Task description — Could you count the lines in the data that contain "will"? Reply with the number only.

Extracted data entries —
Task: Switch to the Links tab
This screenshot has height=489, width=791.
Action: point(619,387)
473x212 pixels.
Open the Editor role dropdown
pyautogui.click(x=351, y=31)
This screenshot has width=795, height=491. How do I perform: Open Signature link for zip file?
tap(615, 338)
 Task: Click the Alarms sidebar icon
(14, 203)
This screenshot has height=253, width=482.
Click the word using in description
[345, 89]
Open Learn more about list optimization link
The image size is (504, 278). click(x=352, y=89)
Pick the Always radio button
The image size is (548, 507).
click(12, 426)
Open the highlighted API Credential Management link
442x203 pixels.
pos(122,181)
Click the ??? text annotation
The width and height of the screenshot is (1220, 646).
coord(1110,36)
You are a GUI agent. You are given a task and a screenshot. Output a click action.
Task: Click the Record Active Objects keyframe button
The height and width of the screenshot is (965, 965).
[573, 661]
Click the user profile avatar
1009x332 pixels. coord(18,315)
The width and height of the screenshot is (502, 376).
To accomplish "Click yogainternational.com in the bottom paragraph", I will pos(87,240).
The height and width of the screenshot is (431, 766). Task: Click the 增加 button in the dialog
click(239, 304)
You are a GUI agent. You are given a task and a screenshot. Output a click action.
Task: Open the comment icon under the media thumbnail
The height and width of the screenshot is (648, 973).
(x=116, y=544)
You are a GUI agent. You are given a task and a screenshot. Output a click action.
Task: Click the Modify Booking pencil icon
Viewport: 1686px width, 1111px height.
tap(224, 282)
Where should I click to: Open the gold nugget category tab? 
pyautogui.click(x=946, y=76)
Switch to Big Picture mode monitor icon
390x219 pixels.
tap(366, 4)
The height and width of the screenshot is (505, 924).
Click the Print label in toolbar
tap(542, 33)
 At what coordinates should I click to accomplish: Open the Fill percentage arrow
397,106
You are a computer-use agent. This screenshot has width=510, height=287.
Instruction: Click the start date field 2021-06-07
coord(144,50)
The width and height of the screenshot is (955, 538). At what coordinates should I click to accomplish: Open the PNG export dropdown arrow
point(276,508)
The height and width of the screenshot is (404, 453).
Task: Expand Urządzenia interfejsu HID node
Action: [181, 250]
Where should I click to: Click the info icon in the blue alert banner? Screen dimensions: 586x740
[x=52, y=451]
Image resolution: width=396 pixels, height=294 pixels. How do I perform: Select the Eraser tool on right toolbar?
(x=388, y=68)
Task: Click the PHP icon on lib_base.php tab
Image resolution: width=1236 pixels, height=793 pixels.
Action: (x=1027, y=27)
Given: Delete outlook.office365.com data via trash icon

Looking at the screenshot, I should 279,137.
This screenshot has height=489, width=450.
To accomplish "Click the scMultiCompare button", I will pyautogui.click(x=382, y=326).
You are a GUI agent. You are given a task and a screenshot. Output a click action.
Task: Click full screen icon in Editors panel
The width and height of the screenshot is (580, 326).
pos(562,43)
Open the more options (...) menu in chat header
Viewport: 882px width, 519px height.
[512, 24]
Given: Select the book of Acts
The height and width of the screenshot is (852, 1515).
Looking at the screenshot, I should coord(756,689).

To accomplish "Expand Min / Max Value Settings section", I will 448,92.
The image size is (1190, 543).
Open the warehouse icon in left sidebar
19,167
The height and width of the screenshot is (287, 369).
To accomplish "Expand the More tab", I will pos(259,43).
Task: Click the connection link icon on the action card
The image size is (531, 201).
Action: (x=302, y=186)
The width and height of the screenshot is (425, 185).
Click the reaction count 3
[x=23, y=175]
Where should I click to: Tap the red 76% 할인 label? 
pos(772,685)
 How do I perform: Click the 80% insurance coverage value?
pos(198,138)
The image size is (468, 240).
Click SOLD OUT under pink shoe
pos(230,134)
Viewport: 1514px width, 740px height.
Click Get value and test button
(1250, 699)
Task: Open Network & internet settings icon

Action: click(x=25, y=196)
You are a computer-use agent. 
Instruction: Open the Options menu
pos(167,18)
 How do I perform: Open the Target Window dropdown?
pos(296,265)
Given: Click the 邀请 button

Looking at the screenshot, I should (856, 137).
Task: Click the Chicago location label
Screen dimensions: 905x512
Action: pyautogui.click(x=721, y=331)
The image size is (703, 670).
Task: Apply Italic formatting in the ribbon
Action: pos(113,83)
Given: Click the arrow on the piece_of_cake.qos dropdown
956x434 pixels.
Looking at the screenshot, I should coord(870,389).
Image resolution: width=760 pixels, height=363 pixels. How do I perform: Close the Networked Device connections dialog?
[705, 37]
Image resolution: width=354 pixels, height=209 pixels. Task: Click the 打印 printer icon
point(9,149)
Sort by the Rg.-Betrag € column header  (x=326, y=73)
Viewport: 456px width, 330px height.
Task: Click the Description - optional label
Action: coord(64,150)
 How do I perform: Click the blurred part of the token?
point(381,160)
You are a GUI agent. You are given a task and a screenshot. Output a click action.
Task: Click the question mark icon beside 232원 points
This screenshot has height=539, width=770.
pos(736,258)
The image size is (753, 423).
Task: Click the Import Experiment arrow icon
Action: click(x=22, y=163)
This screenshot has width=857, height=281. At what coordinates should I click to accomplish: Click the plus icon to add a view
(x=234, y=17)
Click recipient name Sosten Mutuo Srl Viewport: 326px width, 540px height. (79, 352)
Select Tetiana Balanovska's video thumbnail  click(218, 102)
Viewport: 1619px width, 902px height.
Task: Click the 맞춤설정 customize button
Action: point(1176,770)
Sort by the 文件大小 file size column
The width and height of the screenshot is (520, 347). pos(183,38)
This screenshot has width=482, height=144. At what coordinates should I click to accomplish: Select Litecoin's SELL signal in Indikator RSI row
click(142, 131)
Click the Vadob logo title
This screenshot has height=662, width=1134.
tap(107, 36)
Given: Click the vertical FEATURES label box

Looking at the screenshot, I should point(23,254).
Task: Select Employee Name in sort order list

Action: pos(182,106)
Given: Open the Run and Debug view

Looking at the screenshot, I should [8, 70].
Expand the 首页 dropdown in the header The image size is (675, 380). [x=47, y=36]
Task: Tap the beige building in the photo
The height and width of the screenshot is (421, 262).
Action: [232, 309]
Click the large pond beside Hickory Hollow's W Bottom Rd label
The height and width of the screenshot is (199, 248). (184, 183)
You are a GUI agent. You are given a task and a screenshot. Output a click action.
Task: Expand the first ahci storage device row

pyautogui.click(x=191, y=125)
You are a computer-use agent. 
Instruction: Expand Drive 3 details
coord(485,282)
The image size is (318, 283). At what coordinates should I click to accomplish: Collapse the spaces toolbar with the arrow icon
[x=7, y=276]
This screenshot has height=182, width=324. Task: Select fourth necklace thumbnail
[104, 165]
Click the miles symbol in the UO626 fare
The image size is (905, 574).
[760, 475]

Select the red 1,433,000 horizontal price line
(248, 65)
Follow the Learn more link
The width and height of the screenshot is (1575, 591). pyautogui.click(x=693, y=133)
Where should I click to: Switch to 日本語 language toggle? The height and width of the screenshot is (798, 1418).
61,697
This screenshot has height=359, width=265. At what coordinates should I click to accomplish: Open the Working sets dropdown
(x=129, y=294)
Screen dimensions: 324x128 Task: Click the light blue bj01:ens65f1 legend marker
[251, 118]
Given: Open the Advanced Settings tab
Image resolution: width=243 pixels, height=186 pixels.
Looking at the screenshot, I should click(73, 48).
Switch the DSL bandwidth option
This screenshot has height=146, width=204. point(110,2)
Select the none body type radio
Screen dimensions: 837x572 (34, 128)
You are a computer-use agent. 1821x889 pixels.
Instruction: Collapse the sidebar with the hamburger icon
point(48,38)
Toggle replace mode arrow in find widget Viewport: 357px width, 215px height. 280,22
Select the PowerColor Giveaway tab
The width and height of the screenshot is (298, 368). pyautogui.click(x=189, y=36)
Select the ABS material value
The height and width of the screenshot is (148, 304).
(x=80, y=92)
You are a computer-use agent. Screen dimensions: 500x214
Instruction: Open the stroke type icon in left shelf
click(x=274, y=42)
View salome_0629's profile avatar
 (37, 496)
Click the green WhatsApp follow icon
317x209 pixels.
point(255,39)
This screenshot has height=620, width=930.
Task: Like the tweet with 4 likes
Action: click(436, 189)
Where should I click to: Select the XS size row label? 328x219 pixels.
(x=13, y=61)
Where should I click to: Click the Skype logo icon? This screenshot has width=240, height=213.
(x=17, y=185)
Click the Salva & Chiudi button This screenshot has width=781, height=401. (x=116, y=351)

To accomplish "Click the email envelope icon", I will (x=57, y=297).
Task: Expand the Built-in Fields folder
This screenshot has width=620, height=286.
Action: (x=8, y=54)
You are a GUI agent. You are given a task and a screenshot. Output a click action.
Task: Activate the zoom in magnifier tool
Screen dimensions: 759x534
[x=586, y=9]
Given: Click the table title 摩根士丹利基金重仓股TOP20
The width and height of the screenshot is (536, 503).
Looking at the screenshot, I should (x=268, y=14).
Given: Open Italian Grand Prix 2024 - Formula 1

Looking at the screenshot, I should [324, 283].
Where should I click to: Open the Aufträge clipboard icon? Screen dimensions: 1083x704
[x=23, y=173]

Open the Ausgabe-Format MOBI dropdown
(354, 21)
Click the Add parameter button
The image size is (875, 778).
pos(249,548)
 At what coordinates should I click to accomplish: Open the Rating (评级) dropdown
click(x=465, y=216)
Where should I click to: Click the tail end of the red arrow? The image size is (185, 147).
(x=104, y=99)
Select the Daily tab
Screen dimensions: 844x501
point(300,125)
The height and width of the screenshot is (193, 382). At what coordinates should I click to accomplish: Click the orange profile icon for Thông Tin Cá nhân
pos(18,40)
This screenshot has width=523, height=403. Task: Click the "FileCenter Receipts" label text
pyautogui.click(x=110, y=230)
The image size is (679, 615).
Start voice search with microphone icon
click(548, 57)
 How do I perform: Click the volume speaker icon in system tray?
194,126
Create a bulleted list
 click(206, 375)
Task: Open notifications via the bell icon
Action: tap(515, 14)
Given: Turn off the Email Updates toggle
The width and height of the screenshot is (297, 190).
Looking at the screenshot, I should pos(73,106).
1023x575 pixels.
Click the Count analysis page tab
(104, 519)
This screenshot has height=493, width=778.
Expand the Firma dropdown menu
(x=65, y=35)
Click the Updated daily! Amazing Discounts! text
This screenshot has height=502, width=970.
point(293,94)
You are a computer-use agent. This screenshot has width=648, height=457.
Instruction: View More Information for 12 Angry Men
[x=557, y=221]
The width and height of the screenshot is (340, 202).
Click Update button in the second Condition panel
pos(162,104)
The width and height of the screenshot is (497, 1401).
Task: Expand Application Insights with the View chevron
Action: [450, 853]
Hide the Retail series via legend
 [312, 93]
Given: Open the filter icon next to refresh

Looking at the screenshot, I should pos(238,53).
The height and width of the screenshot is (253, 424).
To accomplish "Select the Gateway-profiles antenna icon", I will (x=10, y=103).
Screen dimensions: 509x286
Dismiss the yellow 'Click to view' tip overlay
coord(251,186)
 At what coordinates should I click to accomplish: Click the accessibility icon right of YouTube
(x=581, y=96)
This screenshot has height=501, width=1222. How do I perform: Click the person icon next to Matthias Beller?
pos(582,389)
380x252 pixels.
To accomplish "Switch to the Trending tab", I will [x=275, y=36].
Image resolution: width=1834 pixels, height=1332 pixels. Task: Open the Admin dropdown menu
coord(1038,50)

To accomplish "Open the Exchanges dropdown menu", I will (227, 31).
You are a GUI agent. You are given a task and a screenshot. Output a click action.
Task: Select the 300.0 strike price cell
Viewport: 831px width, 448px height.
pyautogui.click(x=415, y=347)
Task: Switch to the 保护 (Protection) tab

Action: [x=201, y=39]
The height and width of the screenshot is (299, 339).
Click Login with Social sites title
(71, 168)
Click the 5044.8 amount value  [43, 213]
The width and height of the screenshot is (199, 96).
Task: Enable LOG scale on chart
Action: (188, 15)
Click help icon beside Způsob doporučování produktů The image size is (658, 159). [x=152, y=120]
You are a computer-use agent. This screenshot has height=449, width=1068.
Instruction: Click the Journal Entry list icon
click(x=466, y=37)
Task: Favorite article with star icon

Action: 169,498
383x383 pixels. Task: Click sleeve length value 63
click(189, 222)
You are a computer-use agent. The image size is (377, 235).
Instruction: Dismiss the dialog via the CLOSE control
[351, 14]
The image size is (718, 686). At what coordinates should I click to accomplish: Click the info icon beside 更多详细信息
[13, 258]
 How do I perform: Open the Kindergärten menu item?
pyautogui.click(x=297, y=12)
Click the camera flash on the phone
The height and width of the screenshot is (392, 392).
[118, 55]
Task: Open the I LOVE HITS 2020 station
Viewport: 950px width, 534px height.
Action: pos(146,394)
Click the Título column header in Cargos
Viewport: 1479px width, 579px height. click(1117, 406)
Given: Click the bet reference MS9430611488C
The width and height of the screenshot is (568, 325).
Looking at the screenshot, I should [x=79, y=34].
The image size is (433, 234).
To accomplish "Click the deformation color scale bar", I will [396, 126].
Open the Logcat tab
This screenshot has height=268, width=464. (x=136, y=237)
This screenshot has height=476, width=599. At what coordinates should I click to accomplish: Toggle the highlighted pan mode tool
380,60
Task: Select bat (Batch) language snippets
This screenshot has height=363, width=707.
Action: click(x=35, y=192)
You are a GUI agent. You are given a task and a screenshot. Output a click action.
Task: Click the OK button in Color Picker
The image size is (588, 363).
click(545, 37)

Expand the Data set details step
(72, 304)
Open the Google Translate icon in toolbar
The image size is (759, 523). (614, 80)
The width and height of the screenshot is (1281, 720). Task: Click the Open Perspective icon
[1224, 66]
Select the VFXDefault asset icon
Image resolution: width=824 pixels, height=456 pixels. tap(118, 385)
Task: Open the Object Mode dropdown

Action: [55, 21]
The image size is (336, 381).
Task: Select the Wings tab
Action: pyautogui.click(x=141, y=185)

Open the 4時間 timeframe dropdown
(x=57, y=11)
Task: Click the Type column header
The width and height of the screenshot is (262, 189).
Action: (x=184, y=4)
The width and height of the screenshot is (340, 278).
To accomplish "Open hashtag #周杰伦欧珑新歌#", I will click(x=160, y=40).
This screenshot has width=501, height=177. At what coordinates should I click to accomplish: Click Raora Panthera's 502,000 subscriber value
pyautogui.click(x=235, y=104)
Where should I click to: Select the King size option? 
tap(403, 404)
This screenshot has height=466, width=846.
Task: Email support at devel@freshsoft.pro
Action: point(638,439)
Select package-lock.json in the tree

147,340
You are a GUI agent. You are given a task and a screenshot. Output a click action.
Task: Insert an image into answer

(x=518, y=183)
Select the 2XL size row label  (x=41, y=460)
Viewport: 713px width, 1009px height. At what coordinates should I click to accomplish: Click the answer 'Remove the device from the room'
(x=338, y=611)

Final answer — 10